**EXTRACTED MATERIAL:**
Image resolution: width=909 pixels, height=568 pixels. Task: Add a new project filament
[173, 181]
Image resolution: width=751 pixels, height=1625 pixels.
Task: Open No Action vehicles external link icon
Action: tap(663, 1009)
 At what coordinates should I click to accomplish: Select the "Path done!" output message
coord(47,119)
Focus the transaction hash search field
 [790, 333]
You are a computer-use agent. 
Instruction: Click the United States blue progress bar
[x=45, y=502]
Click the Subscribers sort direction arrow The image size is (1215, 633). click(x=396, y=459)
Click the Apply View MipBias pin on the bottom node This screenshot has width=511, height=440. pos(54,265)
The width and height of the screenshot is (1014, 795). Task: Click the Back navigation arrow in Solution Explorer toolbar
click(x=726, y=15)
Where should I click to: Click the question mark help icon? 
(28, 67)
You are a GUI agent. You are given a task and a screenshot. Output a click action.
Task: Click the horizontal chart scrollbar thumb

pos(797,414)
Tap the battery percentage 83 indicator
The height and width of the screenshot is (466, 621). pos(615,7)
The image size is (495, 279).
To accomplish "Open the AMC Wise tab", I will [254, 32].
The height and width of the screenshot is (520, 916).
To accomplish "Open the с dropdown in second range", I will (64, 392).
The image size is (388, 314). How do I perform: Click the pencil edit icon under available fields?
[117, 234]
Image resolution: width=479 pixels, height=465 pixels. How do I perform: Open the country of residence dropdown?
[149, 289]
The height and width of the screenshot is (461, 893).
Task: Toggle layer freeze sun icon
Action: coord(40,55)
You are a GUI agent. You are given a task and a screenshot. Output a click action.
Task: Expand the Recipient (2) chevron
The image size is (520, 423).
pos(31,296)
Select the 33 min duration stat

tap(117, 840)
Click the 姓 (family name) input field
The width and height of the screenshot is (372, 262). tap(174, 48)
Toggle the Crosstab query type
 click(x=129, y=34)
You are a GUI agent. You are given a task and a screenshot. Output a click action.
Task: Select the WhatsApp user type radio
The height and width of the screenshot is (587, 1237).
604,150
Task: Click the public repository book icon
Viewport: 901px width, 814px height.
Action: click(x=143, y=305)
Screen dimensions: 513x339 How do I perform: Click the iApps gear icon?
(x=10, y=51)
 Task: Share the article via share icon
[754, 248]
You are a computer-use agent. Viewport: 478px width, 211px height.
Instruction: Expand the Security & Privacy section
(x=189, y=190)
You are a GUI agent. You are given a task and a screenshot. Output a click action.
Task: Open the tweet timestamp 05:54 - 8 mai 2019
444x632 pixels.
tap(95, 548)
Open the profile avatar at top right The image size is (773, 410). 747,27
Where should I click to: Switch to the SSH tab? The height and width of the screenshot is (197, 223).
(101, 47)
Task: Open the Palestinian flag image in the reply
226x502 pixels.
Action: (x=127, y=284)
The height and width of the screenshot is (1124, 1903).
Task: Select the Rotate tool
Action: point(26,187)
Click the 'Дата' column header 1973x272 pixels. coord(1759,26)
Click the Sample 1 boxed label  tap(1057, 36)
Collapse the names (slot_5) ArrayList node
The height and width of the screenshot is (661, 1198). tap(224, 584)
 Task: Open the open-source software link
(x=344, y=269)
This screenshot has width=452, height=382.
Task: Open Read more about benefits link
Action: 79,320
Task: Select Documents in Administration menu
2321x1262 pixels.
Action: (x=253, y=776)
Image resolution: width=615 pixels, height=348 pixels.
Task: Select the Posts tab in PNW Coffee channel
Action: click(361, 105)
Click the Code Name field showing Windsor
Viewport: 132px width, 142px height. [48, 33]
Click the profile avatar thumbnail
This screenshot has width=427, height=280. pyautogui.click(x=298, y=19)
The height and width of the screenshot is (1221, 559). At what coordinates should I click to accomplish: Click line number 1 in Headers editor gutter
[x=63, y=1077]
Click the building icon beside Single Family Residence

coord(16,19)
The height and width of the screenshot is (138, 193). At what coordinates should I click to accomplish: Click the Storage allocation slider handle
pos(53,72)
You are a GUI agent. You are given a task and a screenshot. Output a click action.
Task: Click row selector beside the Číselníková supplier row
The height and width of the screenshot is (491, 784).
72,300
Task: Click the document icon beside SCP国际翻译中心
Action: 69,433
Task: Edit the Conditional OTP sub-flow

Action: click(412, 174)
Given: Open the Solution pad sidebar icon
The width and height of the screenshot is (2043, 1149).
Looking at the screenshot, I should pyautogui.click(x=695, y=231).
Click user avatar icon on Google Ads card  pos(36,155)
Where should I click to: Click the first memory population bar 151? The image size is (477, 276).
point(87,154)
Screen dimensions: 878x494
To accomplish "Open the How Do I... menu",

**TASK REQUIREMENTS:** Find every line of the items that contains the string "will", with case counting, and copy each of those lines.

**WRITTEN REPLY:**
To accomplish "Open the AMC Wise tab", I will [254, 32].
To accomplish "Open the с dropdown in second range", I will (64, 392).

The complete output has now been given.